So im very new to this whole deal, and very new to computer science stuff in general. I trying to do RNA seq computation and seem to be running into an unusual problem (i think). I am running Slurm jobs in the terminal and my end results are weird. The job is a whole pipeline using bowtie2, then tophat, then cufflinks, cuff quant, and then featurecounts and cuff norm. The idea is to take the raw counts from featurecounts and use it in edgeR. I run cuffnorms at the end to get FPKM counts, just to get an idea before starting edgeR. I noticed that feature counts is outputting counts with about 25,000 gene or features, yet cuffnorms is outputing 57,000 gene or features. The whole pipeline is using the same .gff3 and .fa files from ensembl (mouse). Does anyone know why this is happening?

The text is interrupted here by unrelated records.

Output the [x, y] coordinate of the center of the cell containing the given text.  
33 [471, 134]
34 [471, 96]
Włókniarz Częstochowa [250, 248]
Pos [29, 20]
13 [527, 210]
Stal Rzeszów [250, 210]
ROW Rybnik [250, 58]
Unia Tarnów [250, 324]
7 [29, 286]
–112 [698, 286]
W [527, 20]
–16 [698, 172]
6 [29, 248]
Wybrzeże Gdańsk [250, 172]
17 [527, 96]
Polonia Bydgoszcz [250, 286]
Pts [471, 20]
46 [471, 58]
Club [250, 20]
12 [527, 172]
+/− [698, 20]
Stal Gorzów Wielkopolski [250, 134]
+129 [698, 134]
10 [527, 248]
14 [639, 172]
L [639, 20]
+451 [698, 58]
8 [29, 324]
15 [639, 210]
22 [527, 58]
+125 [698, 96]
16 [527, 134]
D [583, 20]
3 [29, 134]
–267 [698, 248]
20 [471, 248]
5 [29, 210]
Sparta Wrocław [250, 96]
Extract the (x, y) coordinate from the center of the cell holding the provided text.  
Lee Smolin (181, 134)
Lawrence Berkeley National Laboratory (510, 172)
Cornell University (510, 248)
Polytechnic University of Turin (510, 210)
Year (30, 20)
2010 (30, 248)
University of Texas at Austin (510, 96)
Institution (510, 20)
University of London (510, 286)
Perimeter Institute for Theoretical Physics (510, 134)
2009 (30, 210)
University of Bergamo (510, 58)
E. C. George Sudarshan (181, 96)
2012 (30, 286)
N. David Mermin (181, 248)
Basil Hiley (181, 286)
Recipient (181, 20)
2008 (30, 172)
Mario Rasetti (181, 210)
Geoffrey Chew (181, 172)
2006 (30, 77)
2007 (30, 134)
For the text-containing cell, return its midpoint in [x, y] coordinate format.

Predicting novel transcripts is the whole point of using cufflinks
Yes, but many people run it even if they are not interested in them. For example, the original poster expects the output to match the original GFF file (known genes only).
If that is the case I strongly reccomend using Salmon or Kallisto. Kallisto can be downloaded from here and the manual for running Kallisto can be found here. Salmon can be downloaded from here and a manual for running Salmon can be found here. I actually wrote a entire section about the considerations for usage of different quantification tools recently.